TASK PROMPT :: Arrange the records below as a two-column CSV with the headers "entry" and "output", one row per record: its text under "entry" and its answer under "output". Put every field in double quotes, replace line breaks with spaces, and include all records.

INPUT FOR THIS TASK ::
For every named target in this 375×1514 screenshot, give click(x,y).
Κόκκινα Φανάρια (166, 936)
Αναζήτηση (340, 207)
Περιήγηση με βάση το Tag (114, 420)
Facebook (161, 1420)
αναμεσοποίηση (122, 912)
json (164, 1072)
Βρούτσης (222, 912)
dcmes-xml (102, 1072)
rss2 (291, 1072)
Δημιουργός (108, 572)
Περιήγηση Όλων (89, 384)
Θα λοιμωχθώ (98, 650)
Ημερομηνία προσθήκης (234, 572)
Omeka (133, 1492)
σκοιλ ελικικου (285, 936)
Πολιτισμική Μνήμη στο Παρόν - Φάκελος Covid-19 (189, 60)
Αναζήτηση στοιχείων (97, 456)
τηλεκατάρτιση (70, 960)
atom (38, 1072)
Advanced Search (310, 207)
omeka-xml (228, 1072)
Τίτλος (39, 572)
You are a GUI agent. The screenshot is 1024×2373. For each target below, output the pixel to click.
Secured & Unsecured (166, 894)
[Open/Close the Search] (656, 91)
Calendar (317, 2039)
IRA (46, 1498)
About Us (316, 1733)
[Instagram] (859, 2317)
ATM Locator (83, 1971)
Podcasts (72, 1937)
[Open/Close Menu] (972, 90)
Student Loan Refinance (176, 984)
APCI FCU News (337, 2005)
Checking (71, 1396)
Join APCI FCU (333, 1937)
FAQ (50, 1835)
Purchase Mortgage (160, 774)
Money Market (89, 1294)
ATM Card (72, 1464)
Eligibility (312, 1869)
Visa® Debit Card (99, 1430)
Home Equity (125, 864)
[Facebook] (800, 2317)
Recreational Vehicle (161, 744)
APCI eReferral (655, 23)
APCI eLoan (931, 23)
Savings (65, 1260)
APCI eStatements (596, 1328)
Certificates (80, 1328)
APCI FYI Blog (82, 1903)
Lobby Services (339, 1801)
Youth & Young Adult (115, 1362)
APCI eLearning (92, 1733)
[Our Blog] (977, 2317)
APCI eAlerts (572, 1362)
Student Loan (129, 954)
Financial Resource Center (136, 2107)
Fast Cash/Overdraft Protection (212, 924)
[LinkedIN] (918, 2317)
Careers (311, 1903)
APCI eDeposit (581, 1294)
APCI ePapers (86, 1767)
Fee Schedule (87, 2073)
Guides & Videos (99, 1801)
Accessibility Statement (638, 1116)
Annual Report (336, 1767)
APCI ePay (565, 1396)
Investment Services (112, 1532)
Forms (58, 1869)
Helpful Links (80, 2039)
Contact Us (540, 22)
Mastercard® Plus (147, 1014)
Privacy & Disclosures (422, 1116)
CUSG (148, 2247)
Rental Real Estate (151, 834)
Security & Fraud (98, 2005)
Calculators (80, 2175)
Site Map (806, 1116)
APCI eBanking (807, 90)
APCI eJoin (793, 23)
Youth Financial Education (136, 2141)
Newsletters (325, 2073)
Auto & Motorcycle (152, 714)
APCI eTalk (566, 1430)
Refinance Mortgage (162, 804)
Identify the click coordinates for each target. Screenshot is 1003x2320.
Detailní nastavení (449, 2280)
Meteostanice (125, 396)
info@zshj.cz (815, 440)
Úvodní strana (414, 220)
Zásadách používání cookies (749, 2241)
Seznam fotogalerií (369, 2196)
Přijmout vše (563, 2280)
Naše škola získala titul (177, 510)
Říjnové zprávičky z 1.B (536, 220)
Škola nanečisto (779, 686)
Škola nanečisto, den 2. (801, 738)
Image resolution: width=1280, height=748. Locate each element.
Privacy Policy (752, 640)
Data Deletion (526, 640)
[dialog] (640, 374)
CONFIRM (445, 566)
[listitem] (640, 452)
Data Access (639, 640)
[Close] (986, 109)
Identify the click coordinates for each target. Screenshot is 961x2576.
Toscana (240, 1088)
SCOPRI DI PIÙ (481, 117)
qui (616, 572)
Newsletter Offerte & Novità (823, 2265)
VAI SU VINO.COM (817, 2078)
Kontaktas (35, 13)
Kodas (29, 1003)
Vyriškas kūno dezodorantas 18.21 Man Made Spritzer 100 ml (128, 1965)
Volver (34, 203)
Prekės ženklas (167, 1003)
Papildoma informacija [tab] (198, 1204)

EXERCISE ANSWER ::
entry,output
"For every named target in this 375×1514 screenshot, give click(x,y). Κόκκινα Φανάρια","(166, 936)"
"Αναζήτηση","(340, 207)"
"Περιήγηση με βάση το Tag","(114, 420)"
"Facebook","(161, 1420)"
"αναμεσοποίηση","(122, 912)"
"json","(164, 1072)"
"Βρούτσης","(222, 912)"
"dcmes-xml","(102, 1072)"
"rss2","(291, 1072)"
"Δημιουργός","(108, 572)"
"Περιήγηση Όλων","(89, 384)"
"Θα λοιμωχθώ","(98, 650)"
"Ημερομηνία προσθήκης","(234, 572)"
"Omeka","(133, 1492)"
"σκοιλ ελικικου","(285, 936)"
"Πολιτισμική Μνήμη στο Παρόν - Φάκελος Covid-19","(189, 60)"
"Αναζήτηση στοιχείων","(97, 456)"
"τηλεκατάρτιση","(70, 960)"
"atom","(38, 1072)"
"Advanced Search","(310, 207)"
"omeka-xml","(228, 1072)"
"Τίτλος","(39, 572)"
"You are a GUI agent. The screenshot is 1024×2373. For each target below, output the pixel to click. Secured & Unsecured","(166, 894)"
"[Open/Close the Search]","(656, 91)"
"Calendar","(317, 2039)"
"IRA","(46, 1498)"
"About Us","(316, 1733)"
"[Instagram]","(859, 2317)"
"ATM Locator","(83, 1971)"
"Podcasts","(72, 1937)"
"[Open/Close Menu]","(972, 90)"
"Student Loan Refinance","(176, 984)"
"APCI FCU News","(337, 2005)"
"Checking","(71, 1396)"
"Join APCI FCU","(333, 1937)"
"FAQ","(50, 1835)"
"Purchase Mortgage","(160, 774)"
"Money Market","(89, 1294)"
"ATM Card","(72, 1464)"
"Eligibility","(312, 1869)"
"Visa® Debit Card","(99, 1430)"
"Home Equity","(125, 864)"
"[Facebook]","(800, 2317)"
"Recreational Vehicle","(161, 744)"
"APCI eReferral","(655, 23)"
"APCI eLoan","(931, 23)"
"Savings","(65, 1260)"
"APCI eStatements","(596, 1328)"
"Certificates","(80, 1328)"
"APCI FYI Blog","(82, 1903)"
"Lobby Services","(339, 1801)"
"Youth & Young Adult","(115, 1362)"
"APCI eLearning","(92, 1733)"
"[Our Blog]","(977, 2317)"
"APCI eAlerts","(572, 1362)"
"Student Loan","(129, 954)"
"Financial Resource Center","(136, 2107)"
"Fast Cash/Overdraft Protection","(212, 924)"
"[LinkedIN]","(918, 2317)"
"Careers","(311, 1903)"
"APCI eDeposit","(581, 1294)"
"APCI ePapers","(86, 1767)"
"Fee Schedule","(87, 2073)"
"Guides & Videos","(99, 1801)"
"Accessibility Statement","(638, 1116)"
"Annual Report","(336, 1767)"
"APCI ePay","(565, 1396)"
"Investment Services","(112, 1532)"
"Forms","(58, 1869)"
"Helpful Links","(80, 2039)"
"Contact Us","(540, 22)"
"Mastercard® Plus","(147, 1014)"
"Privacy & Disclosures","(422, 1116)"
"CUSG","(148, 2247)"
"Rental Real Estate","(151, 834)"
"Security & Fraud","(98, 2005)"
"Calculators","(80, 2175)"
"Site Map","(806, 1116)"
"APCI eBanking","(807, 90)"
"APCI eJoin","(793, 23)"
"Youth Financial Education","(136, 2141)"
"Newsletters","(325, 2073)"
"Auto & Motorcycle","(152, 714)"
"APCI eTalk","(566, 1430)"
"Refinance Mortgage","(162, 804)"
"Identify the click coordinates for each target. Screenshot is 1003x2320. Detailní nastavení","(449, 2280)"
"Meteostanice","(125, 396)"
"info@zshj.cz","(815, 440)"
"Úvodní strana","(414, 220)"
"Zásadách používání cookies","(749, 2241)"
"Seznam fotogalerií","(369, 2196)"
"Přijmout vše","(563, 2280)"
"Naše škola získala titul","(177, 510)"
"Říjnové zprávičky z 1.B","(536, 220)"
"Škola nanečisto","(779, 686)"
"Škola nanečisto, den 2.","(801, 738)"
"Image resolution: width=1280, height=748. Locate each element. Privacy Policy","(752, 640)"
"Data Deletion","(526, 640)"
"[dialog]","(640, 374)"
"CONFIRM","(445, 566)"
"[listitem]","(640, 452)"
"Data Access","(639, 640)"
"[Close]","(986, 109)"
"Identify the click coordinates for each target. Screenshot is 961x2576. Toscana","(240, 1088)"
"SCOPRI DI PIÙ","(481, 117)"
"qui","(616, 572)"
"Newsletter Offerte & Novità","(823, 2265)"
"VAI SU VINO.COM","(817, 2078)"
"Kontaktas","(35, 13)"
"Kodas","(29, 1003)"
"Vyriškas kūno dezodorantas 18.21 Man Made Spritzer 100 ml","(128, 1965)"
"Volver","(34, 203)"
"Prekės ženklas","(167, 1003)"
"Papildoma informacija [tab]","(198, 1204)"